“What is your name?”
They looked up at their teacher seeking their tacit approval and then said meekly, “Balbir”.
This was not the case with just one kid at the school run by NIV called NIV Vidya Mandir, but nearly all the 200 kids who were present there.
These students were kids of guards, gardeners, drivers, labours and construction workers. They were not shy but scared of speaking something wrong in front of us; Mee and Jey and our photographer friends Vikas.
It took us sometime to connect to them, helping them overcome their fear of giving unwanted/ inappropriate reply of our questions and their inhibitions about voicing their true choices.
In reply to our question about what they love doing the most, many said ‘studying’ while others remained silent.
It is difficult to make these kids understand that there are several opportunities waiting for them to be embraced even when their parents don’t have much money to live a secured life. But we had colours and smiles. I shared with them that I wanted to be a mermaid because I love swimming. They smiled.
Then Jey started talking about how he always wanted to be a house fly, so that he could fly in and out of his house without any body’s permission. They all laughed loud. That was our first achievement.
Soon we were talking candidly. No later I started drawing symbolic human figures in different positions and with different props like stethoscope, astronaut suit, diving dress, flowers and cycle.
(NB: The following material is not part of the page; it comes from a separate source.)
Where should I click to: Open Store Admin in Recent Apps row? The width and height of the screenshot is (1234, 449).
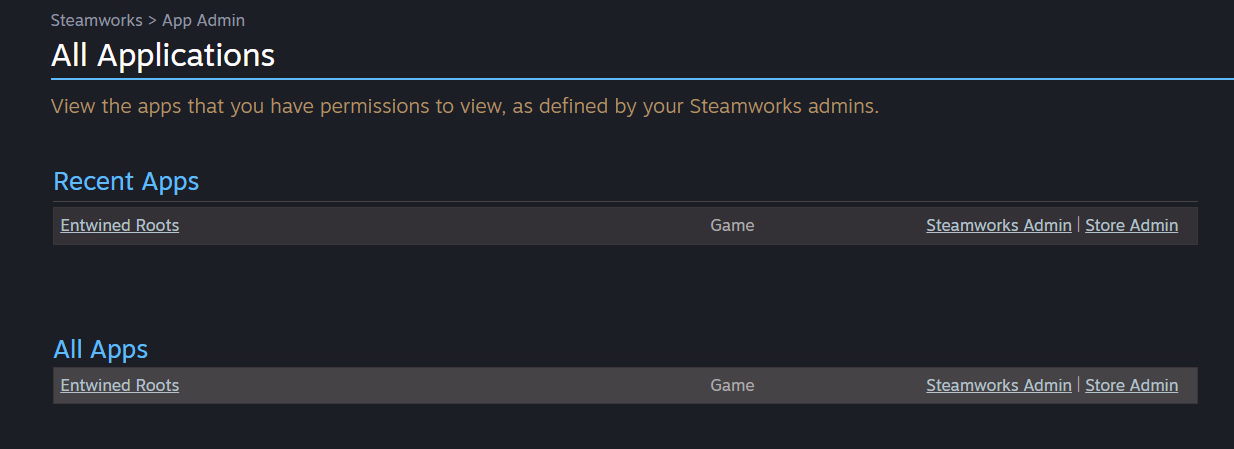[x=1131, y=225]
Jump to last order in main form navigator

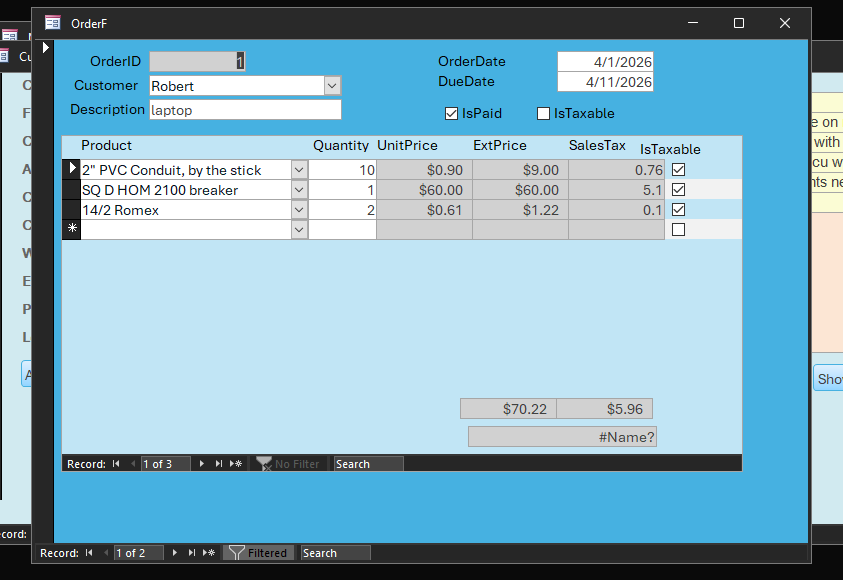click(x=192, y=553)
With each new sketch the kids cheered and shouted the name of objects I was drawing. It was just to bring them in to the mood of painting their dreams on the wall of their school: their second home.
Students drew a man driving Nano car, one fanning her mother, a figure sleeping in a hut, one flying in sky, one with flowers in both the hands and all that they could think of. The near 40 degree temperature did not deter them from living their dream of their bright colourful future.